▶ Extract provided:
In an article published by Law360 on October 22, 2021, Mike Ruggio explores the landscape surrounding blockchain, cryptocurrency and other digital asset technology, and how it may influence American health care.
"At present, there are no concrete or direct U.S. laws that encompass the commercial use of blockchain technology, especially in the health care space," said Ruggio. However, exchanges that utilize blockchain were included in the infrastructure bill passed by the U.S. Senate in August, and the new bill requires tax filings for digital asset exchanges.
Crypto advocates have expressed concerns over the Senate's refusal to amend the bill's definition of "broker" believing that competition may be pushed overseas, stifling U.S. participation in the industry.
While there has been little to no formal federal rulemaking on blockchain technology, on the state level some jurisdictions have passed favorable regulations exempting cryptocurrencies from state securities laws or money transmission statutes to spur innovation of the industry.
So, what would blockchain look like in health care in the U.S.?
Instead of envisioning the traditional American payer model, imagine that this insurer's provider network was part of a single blockchain ledger.
"All entities participating in this network would have access to information on the chain, which could include certain information stored in a patient's electronic health record," explained Ruggio. "Therefore, provided the appropriate contractual umbrella is in place and all applicable laws are followed, the sharing of information from provider to provider and provider to payer would be at peak efficiency," he added.
While there is not much regulatory guidance on blockchain in the U.S. right now, that is likely to change. "It is only a matter of time before blockchain becomes the new norm of health care revenue cycles, data management and beyond," says Ruggio.

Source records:
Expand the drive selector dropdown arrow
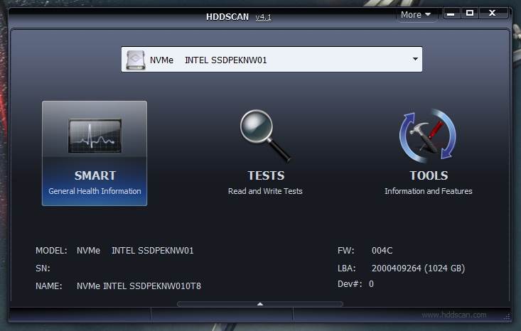521x331 pixels. coord(415,59)
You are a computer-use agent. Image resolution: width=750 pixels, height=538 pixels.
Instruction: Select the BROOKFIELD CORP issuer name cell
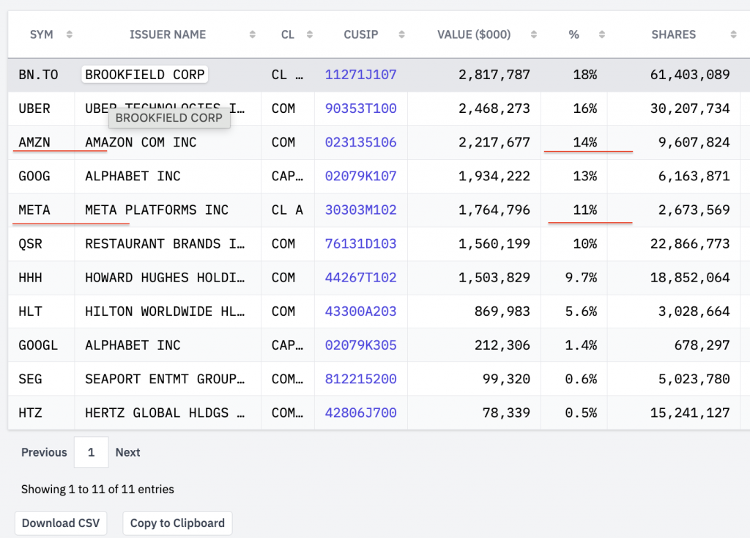144,75
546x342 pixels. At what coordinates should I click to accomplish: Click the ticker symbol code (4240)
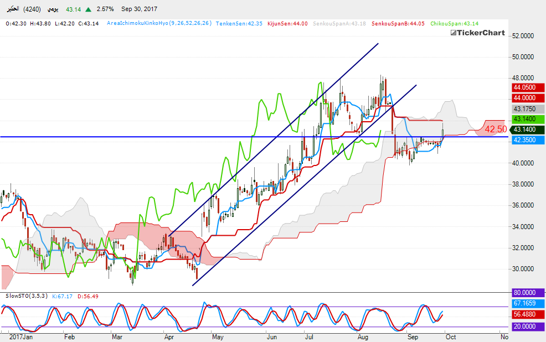32,9
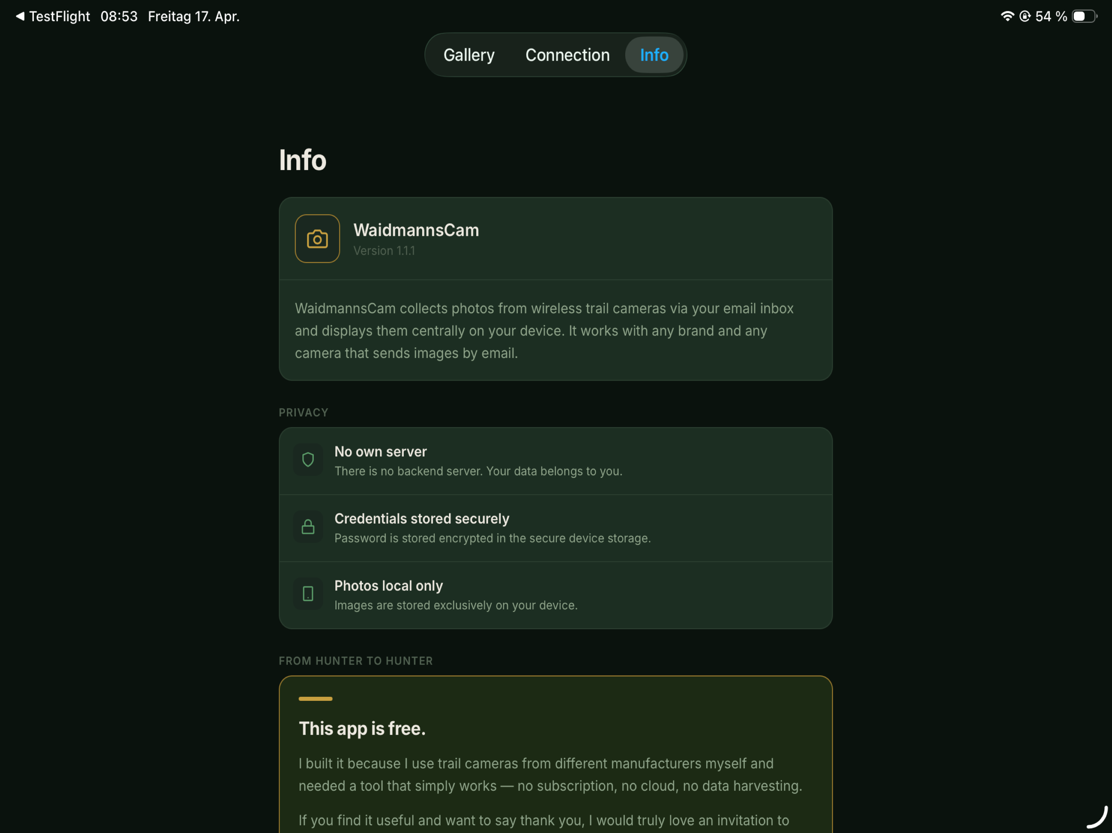The image size is (1112, 833).
Task: Tap the Wi-Fi status icon
Action: 1007,16
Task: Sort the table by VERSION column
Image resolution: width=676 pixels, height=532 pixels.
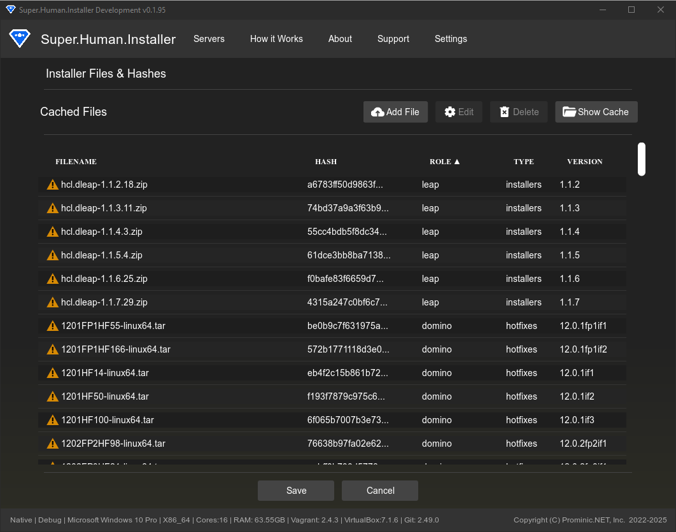Action: [584, 161]
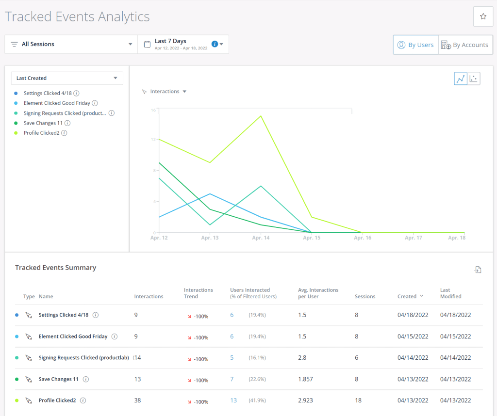Click info icon next to Profile Clicked2 row
497x416 pixels.
point(83,400)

▶ About this exercise:
Reproduce the entire article on blockchain in U.S. health care word for word. These rows have no connection to the article.

▶ Solution for this problem:
In an article published by Law360 on October 22, 2021, Mike Ruggio explores the landscape surrounding blockchain, cryptocurrency and other digital asset technology, and how it may influence American health care.
"At present, there are no concrete or direct U.S. laws that encompass the commercial use of blockchain technology, especially in the health care space," said Ruggio. However, exchanges that utilize blockchain were included in the infrastructure bill passed by the U.S. Senate in August, and the new bill requires tax filings for digital asset exchanges.
Crypto advocates have expressed concerns over the Senate's refusal to amend the bill's definition of "broker" believing that competition may be pushed overseas, stifling U.S. participation in the industry.
While there has been little to no formal federal rulemaking on blockchain technology, on the state level some jurisdictions have passed favorable regulations exempting cryptocurrencies from state securities laws or money transmission statutes to spur innovation of the industry.
So, what would blockchain look like in health care in the U.S.?
Instead of envisioning the traditional American payer model, imagine that this insurer's provider network was part of a single blockchain ledger.
"All entities participating in this network would have access to information on the chain, which could include certain information stored in a patient's electronic health record," explained Ruggio. "Therefore, provided the appropriate contractual umbrella is in place and all applicable laws are followed, the sharing of information from provider to provider and provider to payer would be at peak efficiency," he added.
While there is not much regulatory guidance on blockchain in the U.S. right now, that is likely to change. "It is only a matter of time before blockchain becomes the new norm of health care revenue cycles, data management and beyond," says Ruggio.